Parliamentary committee clashes with Gordhan over SAA

The parliamentary portfolio committee responsible for overseeing the Department of Public Enterprises is at loggerheads with the minister, Pravin Gordhan – primarily over key documents relating to the sale of a 51% stake in South African Airways (SAA) that is in the pipeline.
Tensions flared in the lead-up to and during the committee’s meeting with the minister on February 28.
The meeting was around accusations of impropriety leveled against the minister regarding the shortlisting of Takatso as SAA’s preferred strategic equity partner as well as the sale contracts – with both parties reportedly accusing one another of “bullying”.
Last week, chairperson of the Portfolio Committee on Public Enterprises, Khayalethu Magaxa, wrote a scathing letter to Gordhan – responding to several claims and requests made by the minister for the committee’s meetings.
The letter slammed an alleged absence of access to certain documents, the minister’s desire for MPs to sign non-disclosure agreements (NDAs), and his request for the committee meeting to be held in private.
MPs signing an NDA
One of the most contentious issues was Gordhan’s request for all MPs involved to sign NDAs.

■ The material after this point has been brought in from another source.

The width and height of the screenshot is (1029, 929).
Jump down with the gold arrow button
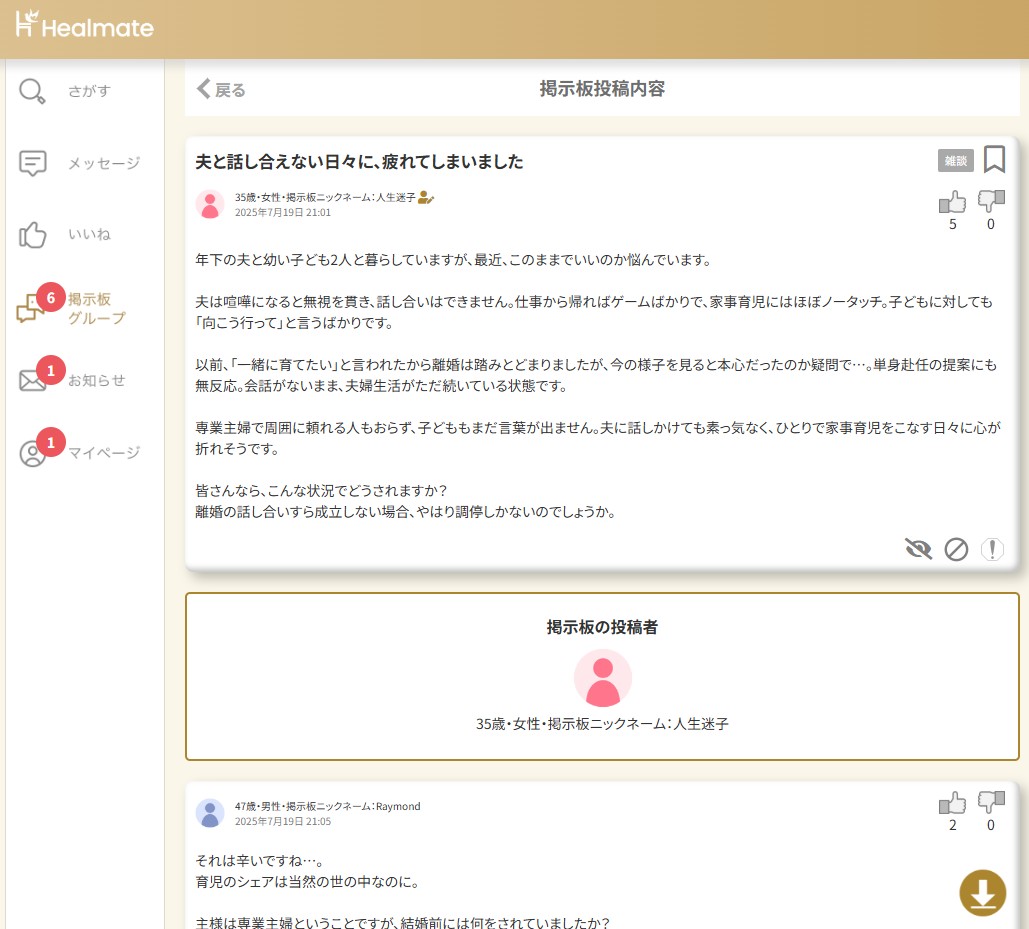pos(982,892)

“Members of Parliament serve at the behest of the people of South Africa and cannot be muzzled on matters of public interest,” said Magaxa.

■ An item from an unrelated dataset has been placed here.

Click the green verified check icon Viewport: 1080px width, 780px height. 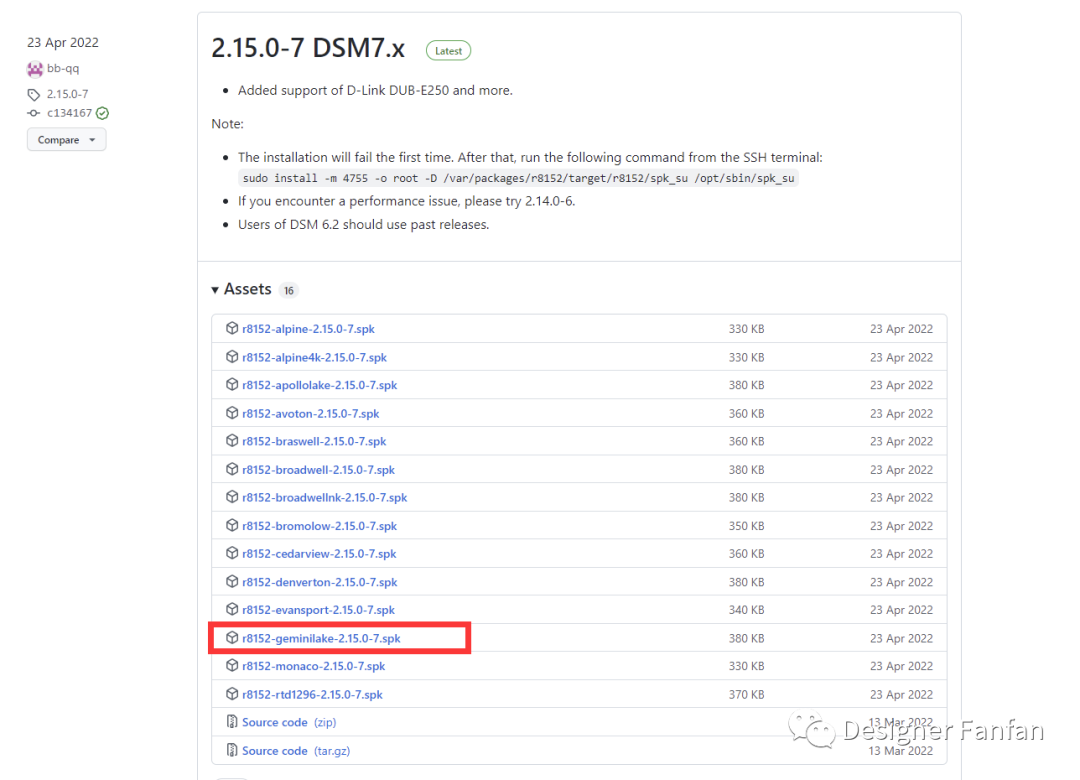coord(103,113)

The chairperson said that the information that the committee is requesting “not for personal gain, but for a legitimate public purpose.”
“The committee will not agree to a Non-Disclosure Agreement whose terms are only known to you as this would amount to unjustified suspension of the constitution…. [and] cannot be expected to keep quiet and walk away where there is evidence of malfeasance in the transaction under review” he added
Missing documents
In a letter dated February 20, Gordhan wrote that the only documents in relation to the sale of SAA that the committee has not received from the department are the Evaluation Report of RMB and the Sale of Shares Agreement.
Magaxa refuted this saying this was “plainly incorrect” as the minister had neglected or refused to furnish the committee with a shortlist of selected entities from which a final determination was made.
The chairperson added that the committee wanted all of the documents by the February 28th meeting, and failure to do so would result in the committee “explor[ing] every available legal avenue to vindicate its constitutional rights.”
The minister and his department have fiercely refuted these claims by the committee, saying that “the Department of Public Enterprises (DPE) has done everything according to the prescripts of the law.”
“Any attempts to continue casting aspersions about the integrity of the transaction are meant to sidetrack the public from the hard work that has gone into saving SAA… there is no information that is within our legal remit to provide on the SAA transaction that the DPE has withheld from Parliament,” said the DPE in a statement made in December.
According to News24, at the end of the private meeting on 28 February 2024, Gordhan handed over several confidential documents; however alleged that the committee had bullied him.
Magaxa pointed the finger right back at Gordhan, saying that their actions pale in comparison. “Bullying is a very small word. ..we were bulldozed; It was bigger than [bullying],” he said.
Closed-door meeting
Magaxa said that the committee has become accustomed to requests from Gordhan for in camera [private] meetings.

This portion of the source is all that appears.